- The lives of many Afghan citizens were drastically changed last August when the Taliban seized power.
- Tens of thousands of Afghans have been forced to leave the nation in the last year, most secondary schools for girls have been told to close, and poverty has increased.
- However, the nation is also no longer gripped by violence for the first time in more than four decades, and the once-rampant corruption has been severely curbed.
The lives of many Afghan citizens were drastically changed last August when the Taliban seized power. Tens of thousands of Afghans have been forced to leave the nation in the last year, most secondary schools for girls have been told to close, and poverty has increased.
However, the nation is also no longer gripped by violence for the first time in more than four decades, and the once-rampant corruption has been severely curbed. When the invasion occurred, BBC correspondent Secunder Kermani was in Afghanistan. He just returned to reunite with some of the people he met then.
The Taliban sniper getting used to a new life
We encountered Ainudeen, a seasoned Taliban fighter, in the northern district of Balkh as the Taliban moved throughout Afghanistan last summer, seizing territory from the Afghan government as foreign soldiers prepared to evacuate.
As we talked, he had a steely, icy look in his eyes. I questioned him about how he could defend the brutality, and he responded, “We are trying not to damage civilians, but it’s fighting and people will die.” “Here in Afghanistan, we won’t tolerate anything other than an Islamic system.”
The war was still raging, our conversation was brief, and airstrikes by the Afghan government were a continuous threat.

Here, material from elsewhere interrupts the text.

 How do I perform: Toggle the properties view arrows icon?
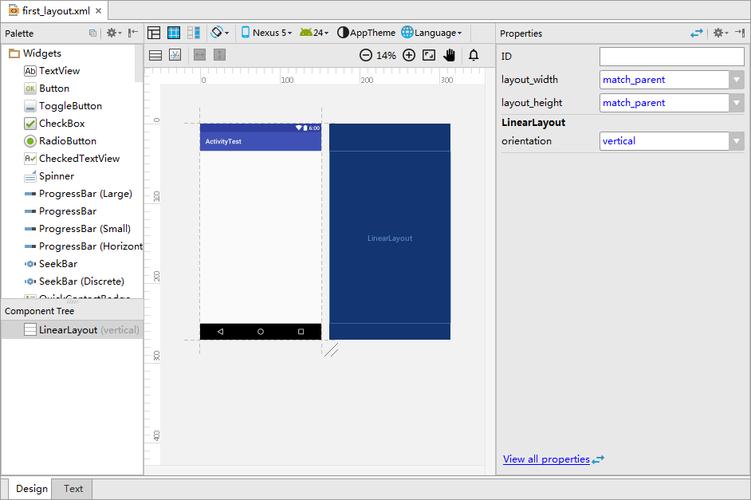697,33
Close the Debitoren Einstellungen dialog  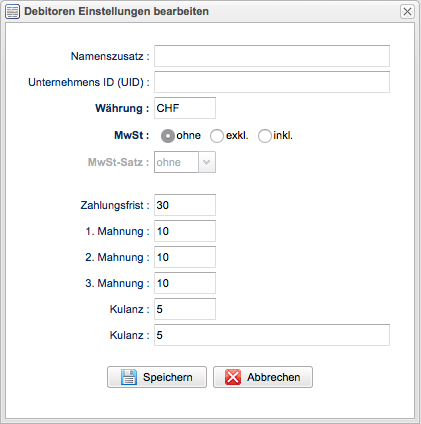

Ainudeen revealed to me that he had been a Taliban shooter while we were eating fried fish by the Amu Darya river, which divides Afghanistan and Uzbekistan, a few months later, after the Taliban administration had just been put in place. He calculated that he had wounded himself ten times and killed scores of Afghan security forces personnel.
But following the Taliban takeover, he was named Balkh province’s director of land and urban development. I questioned him about if he missed the “jihad” he had fought in for so long when we first met in the early days of the new regime. Yes, he answered simply.